There were other moments along the way for Peter. There was the time when Jesus gave him the name Peter – Petrus in Latin, which means Rock. His name had been Simon, simple Simon. “You shall be called Peter,” Jesus said to him, “and on this rock I will build my church.” Now forget that popes through the centuries, and the institutional Church, have seized on this story to build their own claims to power and authority. If we read the story in context, it isn’t about that at all. It’s a kind of gentle joke. Peter isn’t a rock at all, you see. He’s a frail, ordinary human being, back and forth in his commitment like all of us. But “on this rock” – on you and me – Jesus builds his Church, his community of faith and love. We’re all he has to work with, but we’re enough. We learn the truth of that gentle joke when we come and see.

This morning the gospel reading comes at the very end of Peter’s time with Jesus. After Jesus’s death, after his resurrection. It’s a time of defeat and shame for Peter and the other disciples. They deserted Jesus when he was arrested. Peter denied even knowing him – three times, the story goes, just to rub it in. So now they’ve gone back to their fishing, to the way life was before Jesus ever entered it. They’re disillusioned; their hope destroyed. And sometimes that’s how it is for us on the way to happiness. Sometimes, indeed, it’s the Church that lets us down.

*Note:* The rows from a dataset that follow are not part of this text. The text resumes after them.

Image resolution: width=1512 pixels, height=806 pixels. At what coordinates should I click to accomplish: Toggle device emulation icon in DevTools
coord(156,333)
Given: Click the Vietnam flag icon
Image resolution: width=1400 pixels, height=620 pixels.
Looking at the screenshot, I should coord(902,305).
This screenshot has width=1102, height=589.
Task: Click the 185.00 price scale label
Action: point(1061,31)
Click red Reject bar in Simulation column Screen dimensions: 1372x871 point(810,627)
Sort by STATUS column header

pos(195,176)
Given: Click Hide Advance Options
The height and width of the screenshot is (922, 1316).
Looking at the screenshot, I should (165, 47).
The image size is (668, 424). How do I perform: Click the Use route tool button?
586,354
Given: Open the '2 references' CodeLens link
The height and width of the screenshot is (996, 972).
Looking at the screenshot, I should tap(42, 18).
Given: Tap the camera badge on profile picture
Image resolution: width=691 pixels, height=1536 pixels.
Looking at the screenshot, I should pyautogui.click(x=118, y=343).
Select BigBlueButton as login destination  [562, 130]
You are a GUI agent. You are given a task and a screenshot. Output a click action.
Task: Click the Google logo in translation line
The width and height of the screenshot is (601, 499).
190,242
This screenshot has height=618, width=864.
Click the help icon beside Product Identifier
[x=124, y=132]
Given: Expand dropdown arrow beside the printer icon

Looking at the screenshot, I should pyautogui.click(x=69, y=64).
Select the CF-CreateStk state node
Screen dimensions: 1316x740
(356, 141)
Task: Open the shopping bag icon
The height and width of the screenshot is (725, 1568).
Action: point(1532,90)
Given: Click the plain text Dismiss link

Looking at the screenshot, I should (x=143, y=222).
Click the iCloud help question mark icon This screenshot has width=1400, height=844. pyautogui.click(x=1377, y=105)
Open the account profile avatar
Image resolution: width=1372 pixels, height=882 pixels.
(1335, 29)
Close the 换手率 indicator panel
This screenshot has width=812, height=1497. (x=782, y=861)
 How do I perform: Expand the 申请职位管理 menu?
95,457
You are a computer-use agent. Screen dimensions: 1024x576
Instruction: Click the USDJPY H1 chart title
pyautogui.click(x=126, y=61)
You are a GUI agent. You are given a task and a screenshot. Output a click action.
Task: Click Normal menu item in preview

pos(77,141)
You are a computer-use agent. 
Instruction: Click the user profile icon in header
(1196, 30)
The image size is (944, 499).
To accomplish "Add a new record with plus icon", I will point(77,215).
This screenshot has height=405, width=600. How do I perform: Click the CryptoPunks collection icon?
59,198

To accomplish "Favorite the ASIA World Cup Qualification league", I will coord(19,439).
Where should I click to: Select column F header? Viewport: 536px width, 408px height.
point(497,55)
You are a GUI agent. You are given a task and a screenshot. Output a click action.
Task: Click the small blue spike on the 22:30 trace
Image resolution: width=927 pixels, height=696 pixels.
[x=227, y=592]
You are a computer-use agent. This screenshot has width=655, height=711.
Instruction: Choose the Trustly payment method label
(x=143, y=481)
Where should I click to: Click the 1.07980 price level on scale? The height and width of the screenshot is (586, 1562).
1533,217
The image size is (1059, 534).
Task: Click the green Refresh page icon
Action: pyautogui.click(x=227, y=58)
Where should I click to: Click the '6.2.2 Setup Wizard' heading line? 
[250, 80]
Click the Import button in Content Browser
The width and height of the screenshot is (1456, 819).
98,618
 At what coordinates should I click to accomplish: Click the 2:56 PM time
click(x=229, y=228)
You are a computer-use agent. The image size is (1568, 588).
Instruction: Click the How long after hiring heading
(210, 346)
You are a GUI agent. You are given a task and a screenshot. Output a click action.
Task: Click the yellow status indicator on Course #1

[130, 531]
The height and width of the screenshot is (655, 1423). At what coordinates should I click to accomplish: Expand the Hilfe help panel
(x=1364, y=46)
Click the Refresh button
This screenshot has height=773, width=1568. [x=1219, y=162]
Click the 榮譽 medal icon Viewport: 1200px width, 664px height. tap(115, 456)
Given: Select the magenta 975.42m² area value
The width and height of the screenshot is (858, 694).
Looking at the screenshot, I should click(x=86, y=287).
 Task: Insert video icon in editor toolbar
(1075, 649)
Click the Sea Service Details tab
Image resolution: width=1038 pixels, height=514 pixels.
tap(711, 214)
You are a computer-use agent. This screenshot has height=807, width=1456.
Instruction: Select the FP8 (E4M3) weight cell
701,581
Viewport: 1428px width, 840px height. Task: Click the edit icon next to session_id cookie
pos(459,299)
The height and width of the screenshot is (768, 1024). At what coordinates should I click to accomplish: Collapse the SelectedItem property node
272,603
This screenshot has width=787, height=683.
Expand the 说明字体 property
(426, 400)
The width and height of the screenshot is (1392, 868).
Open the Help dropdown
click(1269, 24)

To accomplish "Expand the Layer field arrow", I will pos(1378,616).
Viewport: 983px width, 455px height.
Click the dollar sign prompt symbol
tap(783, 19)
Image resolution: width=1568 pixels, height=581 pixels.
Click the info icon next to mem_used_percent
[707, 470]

But suddenly there is Jesus, on the shore, calling out to Peter and the others. Telling them to put down their nets once more, “on the right side” – and they haul in this miraculous catch of fish. We don’t really know what the number signifies, 153, but the best guess is that symbolizes all the fish in the sea — ultimate happiness. Try again, Jesus is saying. Never give up. Always come and see.

And, most poignant of all, those final words to Peter – that if he loves Jesus most of all, he must feed his sheep, feed us, feed the little ones. And he must allow himself to be bound and led where he does not want to go, where he is not in control. The reference, mystically, was to the death Peter was to die — crucified like his Master, but upside down. Final happiness.

Today if you go to St. Peter’s Basilica in Rome, under the high altar where the pope celebrates the great Masses, and you look down through an opening to the crypt below, you will see the tomb of Peter, two thousand years old. Peter the simple fisherman, Peter the rock, Peter who followed Jesus to come and see.

And as you stand there, among the thousands of pilgrims, you will understand that the journey to happiness, for Peter and for you, turns everything upside down. That in the God of Jesus Christ happiness itself is redefined.

That’s why we’re here, my friends. To change our lives. Come and see.